Pull every line containing "axis" from the listing.

┄┄┄┄┄┄┄┄┄┄┄┄┄┄┄┄┄┄┄┄

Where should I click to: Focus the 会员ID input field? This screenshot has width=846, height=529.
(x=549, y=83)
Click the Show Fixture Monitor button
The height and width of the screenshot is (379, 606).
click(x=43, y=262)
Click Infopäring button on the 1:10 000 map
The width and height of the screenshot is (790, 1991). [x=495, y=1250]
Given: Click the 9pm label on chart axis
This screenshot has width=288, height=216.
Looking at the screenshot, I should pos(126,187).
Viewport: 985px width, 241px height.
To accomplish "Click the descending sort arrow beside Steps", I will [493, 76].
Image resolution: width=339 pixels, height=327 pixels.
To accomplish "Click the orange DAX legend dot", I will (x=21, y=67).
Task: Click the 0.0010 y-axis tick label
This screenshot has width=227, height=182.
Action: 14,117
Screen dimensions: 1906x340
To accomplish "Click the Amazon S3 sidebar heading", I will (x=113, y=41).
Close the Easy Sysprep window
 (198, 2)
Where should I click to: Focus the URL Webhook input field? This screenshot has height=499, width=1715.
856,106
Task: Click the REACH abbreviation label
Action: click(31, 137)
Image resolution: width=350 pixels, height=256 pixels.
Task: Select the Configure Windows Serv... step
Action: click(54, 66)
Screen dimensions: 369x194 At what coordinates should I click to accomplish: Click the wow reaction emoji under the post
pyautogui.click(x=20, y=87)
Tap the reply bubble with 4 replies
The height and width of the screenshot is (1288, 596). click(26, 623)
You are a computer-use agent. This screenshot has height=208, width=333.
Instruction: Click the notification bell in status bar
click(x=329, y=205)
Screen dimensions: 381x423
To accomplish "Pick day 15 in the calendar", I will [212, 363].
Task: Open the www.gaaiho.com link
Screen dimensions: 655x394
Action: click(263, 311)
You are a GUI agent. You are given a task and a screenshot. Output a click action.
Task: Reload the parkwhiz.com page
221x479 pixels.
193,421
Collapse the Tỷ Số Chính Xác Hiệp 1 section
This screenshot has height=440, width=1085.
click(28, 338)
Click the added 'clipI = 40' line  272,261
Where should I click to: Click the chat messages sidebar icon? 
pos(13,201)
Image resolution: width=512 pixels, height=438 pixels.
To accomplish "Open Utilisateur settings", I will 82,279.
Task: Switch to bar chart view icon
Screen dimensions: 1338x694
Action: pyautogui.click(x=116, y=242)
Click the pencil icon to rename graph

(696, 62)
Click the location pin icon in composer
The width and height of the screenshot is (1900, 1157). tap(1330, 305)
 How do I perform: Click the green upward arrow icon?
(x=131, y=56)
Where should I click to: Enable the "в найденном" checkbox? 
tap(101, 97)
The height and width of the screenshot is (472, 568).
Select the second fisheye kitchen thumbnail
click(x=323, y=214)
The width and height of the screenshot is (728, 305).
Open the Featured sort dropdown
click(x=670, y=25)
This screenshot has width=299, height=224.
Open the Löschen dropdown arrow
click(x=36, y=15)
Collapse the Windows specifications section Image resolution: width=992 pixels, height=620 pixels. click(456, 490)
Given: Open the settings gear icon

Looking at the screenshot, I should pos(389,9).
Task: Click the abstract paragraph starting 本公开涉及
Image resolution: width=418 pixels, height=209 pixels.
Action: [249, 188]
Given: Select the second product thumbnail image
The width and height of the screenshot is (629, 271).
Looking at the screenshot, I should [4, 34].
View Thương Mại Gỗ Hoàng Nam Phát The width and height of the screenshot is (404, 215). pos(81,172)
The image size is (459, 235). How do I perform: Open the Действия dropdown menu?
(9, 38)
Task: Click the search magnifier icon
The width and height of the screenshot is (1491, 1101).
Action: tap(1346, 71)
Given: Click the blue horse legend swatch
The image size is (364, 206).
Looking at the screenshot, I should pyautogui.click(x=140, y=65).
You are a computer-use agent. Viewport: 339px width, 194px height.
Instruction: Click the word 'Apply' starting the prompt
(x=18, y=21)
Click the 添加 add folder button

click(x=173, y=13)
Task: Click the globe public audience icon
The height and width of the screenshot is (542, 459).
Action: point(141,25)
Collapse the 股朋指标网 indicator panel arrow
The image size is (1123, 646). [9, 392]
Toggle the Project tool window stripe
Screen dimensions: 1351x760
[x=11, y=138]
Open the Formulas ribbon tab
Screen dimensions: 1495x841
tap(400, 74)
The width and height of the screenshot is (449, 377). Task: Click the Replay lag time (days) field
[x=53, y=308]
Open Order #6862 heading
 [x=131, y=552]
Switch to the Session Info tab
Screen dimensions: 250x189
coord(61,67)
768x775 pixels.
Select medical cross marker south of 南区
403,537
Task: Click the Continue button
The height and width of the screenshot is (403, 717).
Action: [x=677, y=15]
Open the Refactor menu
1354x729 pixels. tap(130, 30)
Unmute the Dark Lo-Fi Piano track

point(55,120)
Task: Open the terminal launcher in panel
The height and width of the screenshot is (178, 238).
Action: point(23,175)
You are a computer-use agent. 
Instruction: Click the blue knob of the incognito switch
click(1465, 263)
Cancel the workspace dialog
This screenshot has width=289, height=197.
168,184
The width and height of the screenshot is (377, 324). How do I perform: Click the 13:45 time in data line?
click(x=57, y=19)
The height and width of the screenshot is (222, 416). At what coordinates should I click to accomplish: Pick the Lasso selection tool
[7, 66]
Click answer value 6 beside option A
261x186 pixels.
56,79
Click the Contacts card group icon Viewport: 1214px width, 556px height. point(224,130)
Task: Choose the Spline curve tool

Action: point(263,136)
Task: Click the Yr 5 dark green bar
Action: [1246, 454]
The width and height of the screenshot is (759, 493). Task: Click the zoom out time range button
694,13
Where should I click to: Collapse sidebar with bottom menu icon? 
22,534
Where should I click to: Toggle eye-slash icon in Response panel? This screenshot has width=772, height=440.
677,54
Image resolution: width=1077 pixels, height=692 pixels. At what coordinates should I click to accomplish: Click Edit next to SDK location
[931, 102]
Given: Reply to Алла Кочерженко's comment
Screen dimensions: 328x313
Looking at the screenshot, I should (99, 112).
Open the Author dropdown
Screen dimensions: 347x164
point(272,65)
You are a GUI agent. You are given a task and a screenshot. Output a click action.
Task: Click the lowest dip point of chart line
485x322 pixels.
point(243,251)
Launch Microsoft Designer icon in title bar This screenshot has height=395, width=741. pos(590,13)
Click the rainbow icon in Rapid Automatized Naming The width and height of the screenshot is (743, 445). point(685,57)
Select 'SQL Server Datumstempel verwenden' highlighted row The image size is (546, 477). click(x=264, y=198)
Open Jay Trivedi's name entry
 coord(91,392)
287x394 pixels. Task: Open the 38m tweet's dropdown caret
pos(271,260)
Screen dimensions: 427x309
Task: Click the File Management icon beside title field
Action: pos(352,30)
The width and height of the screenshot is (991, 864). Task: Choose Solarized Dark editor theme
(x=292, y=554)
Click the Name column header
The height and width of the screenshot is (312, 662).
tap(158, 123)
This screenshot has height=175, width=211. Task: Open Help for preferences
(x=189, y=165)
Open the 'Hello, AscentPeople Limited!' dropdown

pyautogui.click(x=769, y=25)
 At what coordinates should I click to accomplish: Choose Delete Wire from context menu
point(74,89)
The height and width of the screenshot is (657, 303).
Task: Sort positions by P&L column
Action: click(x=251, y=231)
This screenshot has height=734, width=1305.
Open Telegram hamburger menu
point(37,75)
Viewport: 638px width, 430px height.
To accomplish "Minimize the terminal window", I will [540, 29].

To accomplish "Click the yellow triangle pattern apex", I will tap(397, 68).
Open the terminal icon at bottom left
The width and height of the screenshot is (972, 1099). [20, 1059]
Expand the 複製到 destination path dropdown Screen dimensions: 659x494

┄┄┄┄┄┄┄┄┄┄┄┄┄┄┄┄┄┄┄┄

**THE ANSWER**.
Given: Click the 9pm label on chart axis
Task: Click the 0.0010 y-axis tick label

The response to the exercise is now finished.